François Hollande et Antonis Samaras, le 19 février 2013

François Hollande à Athènes et... le muet à la télévision - Caricature - quotidien - Ta Nea 20/02

François Hollande a, à juste titre remarqué, combien ses interlocuteurs grecs issus du monde politique se sont exprimés en français, tous sauf un: le ministre des Finances Yannis Stournaras, il a préféré la langue des marchés (d’après ses propres explications saisies sur le vif) et... des banques du vaste monde dont il est issu. Pour le reste, les mesures de sécurité ont été visiblement draconiennes, ce qui est normal, les automobilistes compatissants l’ont bien compris sans trop broncher. Certes, le Président français n’avait rien à craindre (des habitants du territoire en tout cas), il n’y a pas eu une seule manifestation ou rassemblement, comme lors de la visite d’Angela Merkel en Octobre dernier, ce qui en dit déjà... assez long du sens commun à propos de la géopolitique de l’Europe actuelle, vue d’ici-bas: nous ne sommes pas dupes, nous savons (et à nos dépens) qui dirige véritablement en ce moment l’astéroïde de l’U.E... car nous devenons ses débris.
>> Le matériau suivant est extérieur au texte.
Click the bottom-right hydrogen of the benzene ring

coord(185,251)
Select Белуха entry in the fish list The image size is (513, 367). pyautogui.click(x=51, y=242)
"Non à l'euro" - Place de la Constitution - 20/02

Malgré les efforts du “gouvernement” Samaras dans la communication (et on peut le comprendre), la visite de François Hollande est presque passée inaperçue, car "déjà manquant d’originalité", telle fut le (non) ressenti chez nous hier. La presse de gauche (et anti-mémorandum) souligna tout simplement que la France s’intéresse évidement à la grande... braderie des bijoux de la baronnie chemin de fer, distribution d’eaux, prospection pétrolière, régie d’électricité... derrière l’Allemagne bien entendu, rien de très original en somme (par exemple To Pontiki sur son portail internet - 20/02).Paradoxalement (!) la pluie a cessé cette nuit, et c’est sous un soleil radieux que notre vie... normale a pu reprendre ce matin, un mercredi, décrété de surcroit, journée d’action nationale par tous les syndicats, décidément, le pays bouge (encore) comme il peut.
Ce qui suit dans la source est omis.